==== Exercise materials

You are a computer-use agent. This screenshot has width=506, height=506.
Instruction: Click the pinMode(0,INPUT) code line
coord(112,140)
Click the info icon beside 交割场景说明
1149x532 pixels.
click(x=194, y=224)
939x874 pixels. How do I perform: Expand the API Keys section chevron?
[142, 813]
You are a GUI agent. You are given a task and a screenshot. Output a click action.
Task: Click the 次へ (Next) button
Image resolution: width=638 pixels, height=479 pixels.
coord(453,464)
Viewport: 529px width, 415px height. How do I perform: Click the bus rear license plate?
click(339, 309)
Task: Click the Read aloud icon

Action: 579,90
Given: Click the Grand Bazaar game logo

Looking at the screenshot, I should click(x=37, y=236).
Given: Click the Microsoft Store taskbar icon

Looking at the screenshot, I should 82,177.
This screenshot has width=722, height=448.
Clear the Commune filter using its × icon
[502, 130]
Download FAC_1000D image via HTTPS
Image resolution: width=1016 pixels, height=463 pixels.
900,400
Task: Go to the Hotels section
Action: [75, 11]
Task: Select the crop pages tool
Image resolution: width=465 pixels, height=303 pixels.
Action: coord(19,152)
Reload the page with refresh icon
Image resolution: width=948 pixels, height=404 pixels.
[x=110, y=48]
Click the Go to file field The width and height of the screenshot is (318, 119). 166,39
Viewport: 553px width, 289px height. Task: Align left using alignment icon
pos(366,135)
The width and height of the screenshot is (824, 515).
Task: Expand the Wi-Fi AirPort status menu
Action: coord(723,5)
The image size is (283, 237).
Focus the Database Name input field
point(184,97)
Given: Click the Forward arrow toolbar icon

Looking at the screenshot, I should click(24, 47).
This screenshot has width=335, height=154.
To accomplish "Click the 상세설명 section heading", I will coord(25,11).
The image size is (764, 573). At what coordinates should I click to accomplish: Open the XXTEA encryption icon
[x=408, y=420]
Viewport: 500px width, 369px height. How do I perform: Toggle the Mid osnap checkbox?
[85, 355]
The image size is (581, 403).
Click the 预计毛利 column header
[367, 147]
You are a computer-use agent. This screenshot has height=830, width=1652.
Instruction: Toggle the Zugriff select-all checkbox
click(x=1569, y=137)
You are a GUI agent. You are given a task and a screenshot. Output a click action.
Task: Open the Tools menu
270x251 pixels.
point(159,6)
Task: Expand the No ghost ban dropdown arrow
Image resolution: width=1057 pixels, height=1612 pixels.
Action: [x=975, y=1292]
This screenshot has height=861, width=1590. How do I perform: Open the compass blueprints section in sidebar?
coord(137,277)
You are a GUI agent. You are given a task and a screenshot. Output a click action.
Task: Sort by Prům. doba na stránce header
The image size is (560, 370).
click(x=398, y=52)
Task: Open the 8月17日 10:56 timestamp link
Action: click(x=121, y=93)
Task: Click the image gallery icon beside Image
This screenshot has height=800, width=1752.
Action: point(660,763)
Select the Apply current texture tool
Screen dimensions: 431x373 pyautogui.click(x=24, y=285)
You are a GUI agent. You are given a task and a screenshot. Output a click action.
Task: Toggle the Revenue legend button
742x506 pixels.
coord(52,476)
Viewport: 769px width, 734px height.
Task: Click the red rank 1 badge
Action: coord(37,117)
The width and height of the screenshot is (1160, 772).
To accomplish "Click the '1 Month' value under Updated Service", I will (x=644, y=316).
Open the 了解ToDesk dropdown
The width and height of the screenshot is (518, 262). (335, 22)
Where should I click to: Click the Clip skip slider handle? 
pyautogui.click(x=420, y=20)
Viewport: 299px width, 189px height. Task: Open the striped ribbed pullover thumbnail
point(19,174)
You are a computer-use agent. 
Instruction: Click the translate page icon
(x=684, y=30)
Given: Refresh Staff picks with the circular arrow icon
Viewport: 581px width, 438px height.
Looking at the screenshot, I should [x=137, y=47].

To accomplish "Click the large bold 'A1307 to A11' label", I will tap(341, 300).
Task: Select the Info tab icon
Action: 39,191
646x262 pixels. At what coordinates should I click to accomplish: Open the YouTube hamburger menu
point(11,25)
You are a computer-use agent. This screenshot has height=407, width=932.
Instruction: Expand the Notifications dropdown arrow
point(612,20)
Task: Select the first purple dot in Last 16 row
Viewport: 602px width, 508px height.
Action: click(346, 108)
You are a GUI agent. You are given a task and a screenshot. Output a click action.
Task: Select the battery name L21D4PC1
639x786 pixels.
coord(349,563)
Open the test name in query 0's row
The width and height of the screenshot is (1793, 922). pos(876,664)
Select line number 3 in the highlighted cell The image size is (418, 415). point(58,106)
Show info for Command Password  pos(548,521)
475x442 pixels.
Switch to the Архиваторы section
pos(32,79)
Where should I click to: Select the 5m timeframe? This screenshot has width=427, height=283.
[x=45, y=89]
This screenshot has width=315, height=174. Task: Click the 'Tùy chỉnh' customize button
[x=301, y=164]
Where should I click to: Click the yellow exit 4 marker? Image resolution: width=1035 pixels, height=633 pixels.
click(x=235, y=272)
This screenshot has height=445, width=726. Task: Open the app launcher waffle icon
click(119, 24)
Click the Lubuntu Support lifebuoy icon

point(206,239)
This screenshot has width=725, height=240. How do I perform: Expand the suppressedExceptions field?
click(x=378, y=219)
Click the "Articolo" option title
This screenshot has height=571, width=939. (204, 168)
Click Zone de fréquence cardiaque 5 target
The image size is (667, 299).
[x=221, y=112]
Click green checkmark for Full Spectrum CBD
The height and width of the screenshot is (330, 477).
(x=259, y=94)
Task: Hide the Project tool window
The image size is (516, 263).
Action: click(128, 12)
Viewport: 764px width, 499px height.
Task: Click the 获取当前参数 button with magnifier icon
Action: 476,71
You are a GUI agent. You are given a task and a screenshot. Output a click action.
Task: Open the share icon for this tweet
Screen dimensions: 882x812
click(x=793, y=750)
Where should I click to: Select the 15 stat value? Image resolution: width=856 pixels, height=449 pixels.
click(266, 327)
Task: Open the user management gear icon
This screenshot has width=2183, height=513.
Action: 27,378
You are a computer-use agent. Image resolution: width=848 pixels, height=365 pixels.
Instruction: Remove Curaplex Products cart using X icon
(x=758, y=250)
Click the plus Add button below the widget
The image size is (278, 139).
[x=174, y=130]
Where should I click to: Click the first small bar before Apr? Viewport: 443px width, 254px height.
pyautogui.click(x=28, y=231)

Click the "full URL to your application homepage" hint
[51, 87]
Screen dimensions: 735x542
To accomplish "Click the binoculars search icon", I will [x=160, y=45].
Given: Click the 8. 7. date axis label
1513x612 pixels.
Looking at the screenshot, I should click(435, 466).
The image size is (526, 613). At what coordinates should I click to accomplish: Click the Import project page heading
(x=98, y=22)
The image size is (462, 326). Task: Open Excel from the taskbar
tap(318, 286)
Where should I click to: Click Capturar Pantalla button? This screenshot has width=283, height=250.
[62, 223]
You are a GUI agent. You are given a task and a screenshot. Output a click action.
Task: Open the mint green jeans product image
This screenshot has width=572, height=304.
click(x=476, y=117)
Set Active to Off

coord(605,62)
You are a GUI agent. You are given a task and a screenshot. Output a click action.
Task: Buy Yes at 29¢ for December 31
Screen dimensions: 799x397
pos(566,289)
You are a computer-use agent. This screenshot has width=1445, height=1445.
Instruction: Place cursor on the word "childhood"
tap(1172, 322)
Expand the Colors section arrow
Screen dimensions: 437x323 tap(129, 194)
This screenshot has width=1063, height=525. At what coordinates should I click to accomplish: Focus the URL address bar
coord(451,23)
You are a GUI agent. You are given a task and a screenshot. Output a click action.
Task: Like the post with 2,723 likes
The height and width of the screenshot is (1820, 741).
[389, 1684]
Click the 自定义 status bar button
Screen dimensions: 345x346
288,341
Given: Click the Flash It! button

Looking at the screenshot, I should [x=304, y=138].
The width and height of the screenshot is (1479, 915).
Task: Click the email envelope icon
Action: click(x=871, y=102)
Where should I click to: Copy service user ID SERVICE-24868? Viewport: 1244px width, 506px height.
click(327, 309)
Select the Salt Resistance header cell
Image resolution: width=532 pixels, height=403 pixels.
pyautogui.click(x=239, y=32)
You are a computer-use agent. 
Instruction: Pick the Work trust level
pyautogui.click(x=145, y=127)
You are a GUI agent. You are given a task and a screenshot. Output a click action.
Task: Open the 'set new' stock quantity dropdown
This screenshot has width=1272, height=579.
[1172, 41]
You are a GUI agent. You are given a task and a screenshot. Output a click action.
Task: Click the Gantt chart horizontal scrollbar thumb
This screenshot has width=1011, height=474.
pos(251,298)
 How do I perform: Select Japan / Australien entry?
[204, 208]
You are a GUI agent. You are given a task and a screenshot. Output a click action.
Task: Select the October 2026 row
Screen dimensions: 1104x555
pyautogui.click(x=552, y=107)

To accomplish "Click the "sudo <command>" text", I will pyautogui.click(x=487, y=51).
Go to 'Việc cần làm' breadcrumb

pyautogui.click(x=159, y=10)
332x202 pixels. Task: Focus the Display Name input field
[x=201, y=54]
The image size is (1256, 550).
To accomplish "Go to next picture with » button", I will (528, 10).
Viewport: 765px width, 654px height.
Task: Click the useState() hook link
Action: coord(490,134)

========

### How to complete this task
Only the lines above from the line containing "Instruction: Click the pinMode(0,INPUT)" through the line containing "Task: Click the 次へ (Next) button" should be retyped, exactly and with both ends included.

### Exercise response
Instruction: Click the pinMode(0,INPUT) code line
coord(112,140)
Click the info icon beside 交割场景说明
1149x532 pixels.
click(x=194, y=224)
939x874 pixels. How do I perform: Expand the API Keys section chevron?
[142, 813]
You are a GUI agent. You are given a task and a screenshot. Output a click action.
Task: Click the 次へ (Next) button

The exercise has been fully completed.